Pitt alum wins National Book Award

By Larissa Gula

Despite being young — just turning 39 — Pitt alumnus Terrance Hayes received a National Book… Despite being young — just turning 39 — Pitt alumnus Terrance Hayes received a National Book Award for poetry, succeeding over four other poets.

The National Book Awards are a series of prestigious literary prizes given to writers since 1950 in categories for fiction, nonfiction, poetry and young people’s fiction. Hayes won with “Lighthouse,” his fourth book of poetry.

His success has caused excitement in the Pitt community, particularly the English department, and the Carnegie Mellon community,  where he works as a professor.

“People in the writing program have been talking about it a lot,” said Pitt professor Lynn Emanuel, who taught Hayes in Pitt’s Master of Fine Arts program. “We’re all thrilled. It’s an honor to win the Book Award. It’s an exceptional honor to win it so young.”

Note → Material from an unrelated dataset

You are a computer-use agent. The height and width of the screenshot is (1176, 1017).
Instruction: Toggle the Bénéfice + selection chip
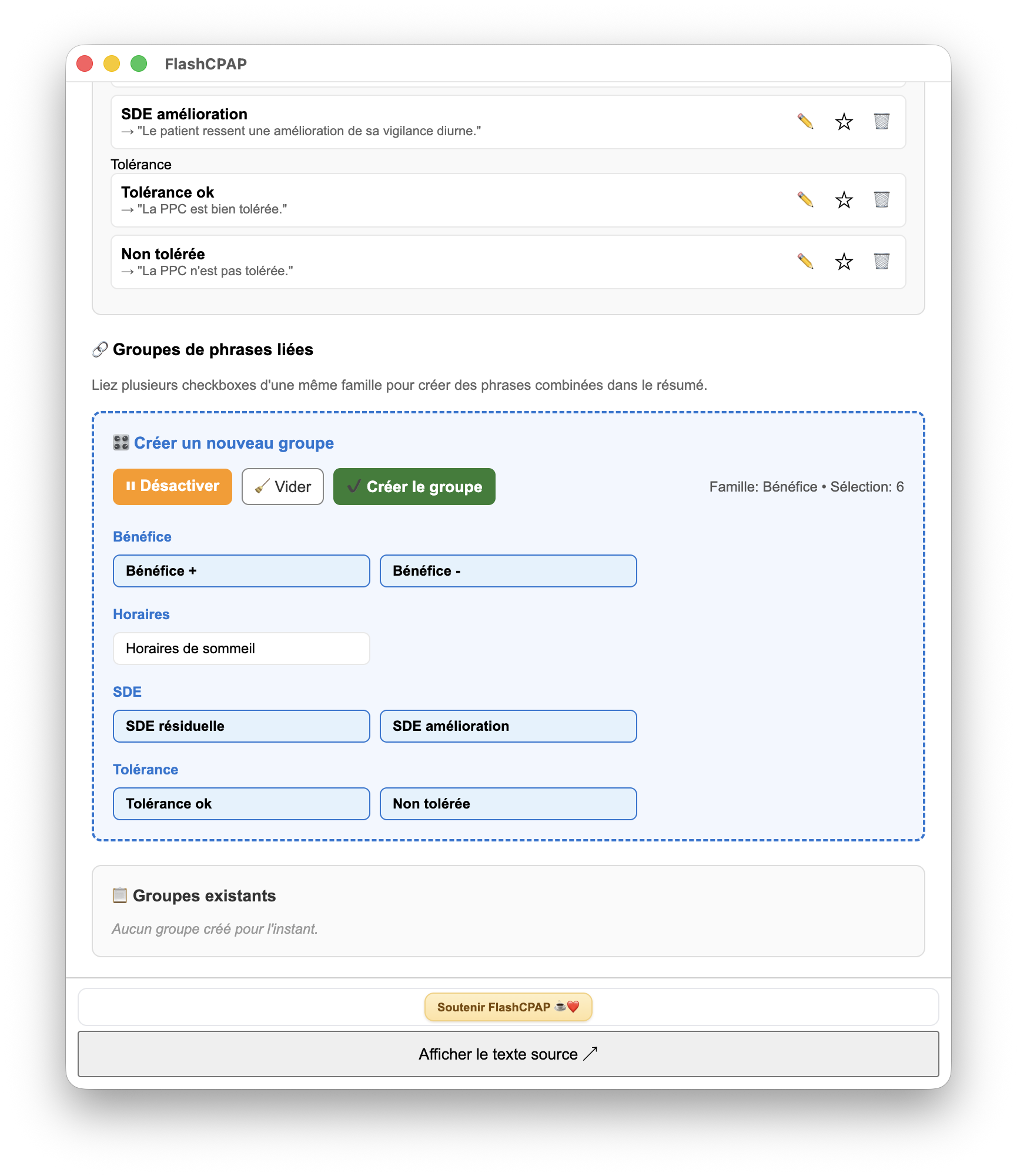pos(241,571)
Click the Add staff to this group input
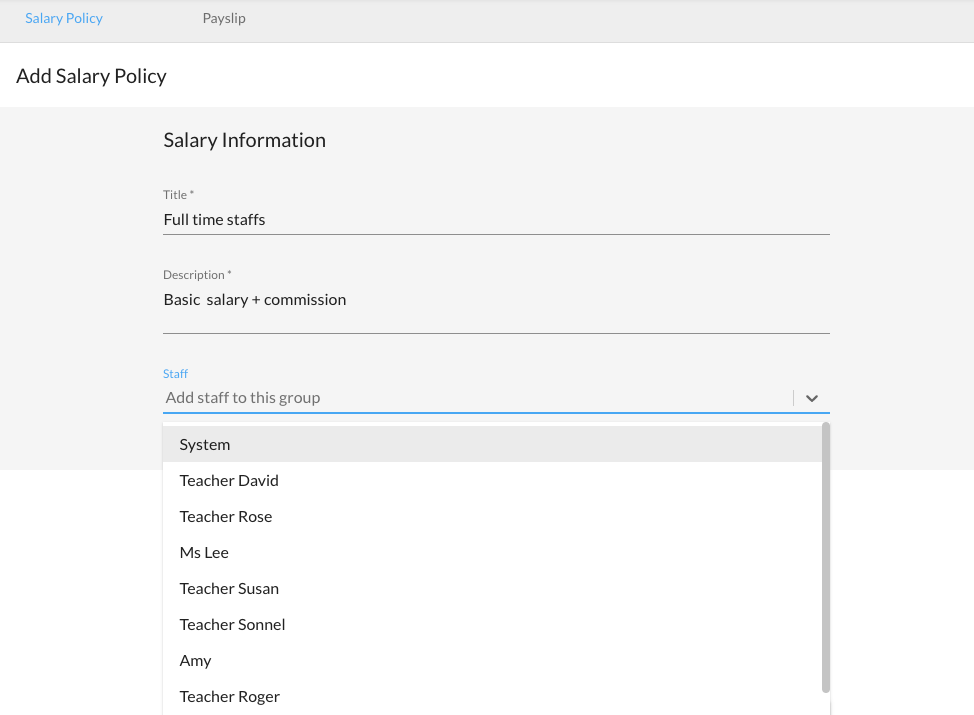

Emanuel served on the panel of judges for the same award four years previously, so she understands the challenges of judging as well as winning.

“During deliberations, we talked about the way it’s hard to give the award to a single volume of poetry when there are so many that contain a life’s work,” Emanuel said. “For a single volume by a young writer to win the award is extraordinary.

“I’m not sure what the impact will be for Terrance, aside from the fact that he will be very busy and get job offers and who knows what. But I think it’s exceptional that this happened to someone as young as he is.”

Hayes earned his master’s degree in writing from Pitt in 1987. He currently teaches English at CMU and keeps busy teaching workshops and classes to students examining poetry in the public sphere.

He makes time to write on a daily basis and always challenges himself in his writing, according to fellow professor James Daniels.

“In each book, he’s challenged himself and his readers with fresh, innovative work,” Daniels said in an e-mail. “Stylistically, he’s very inventive. Nobody out there is writing like Terrance, and I think the distinctiveness of his voice makes him stand out. His work reaches across many of the groups that make up contemporary poetry.”

Hayes said in an e-mail that he considered himself a reader long before he became a writer and remembers reading poetry along with fiction at a young age. Though he never strongly considered making a career out of poetry, now that he is a writer, he can’t imagine doing anything else.

He also believes Pitt professors had a large impact on his style.

“I remember my three poetry professors: Ed Ochester, Lynn Emanuel and Toi Derricotte,” he said. “They were three distinct poets and teachers. Each was encouraging and engaging. I try to be a poet that combines all they taught me about mind, body and spirit.”

Emanuel remembers Hayes in her classes as a young man who was “finding his voice.”

“He was sort of going back and forth between writing about African-American superheroes and his family,” she said. “If you think in terms of his current developed work, it was a kind of interesting sign of what would happen later.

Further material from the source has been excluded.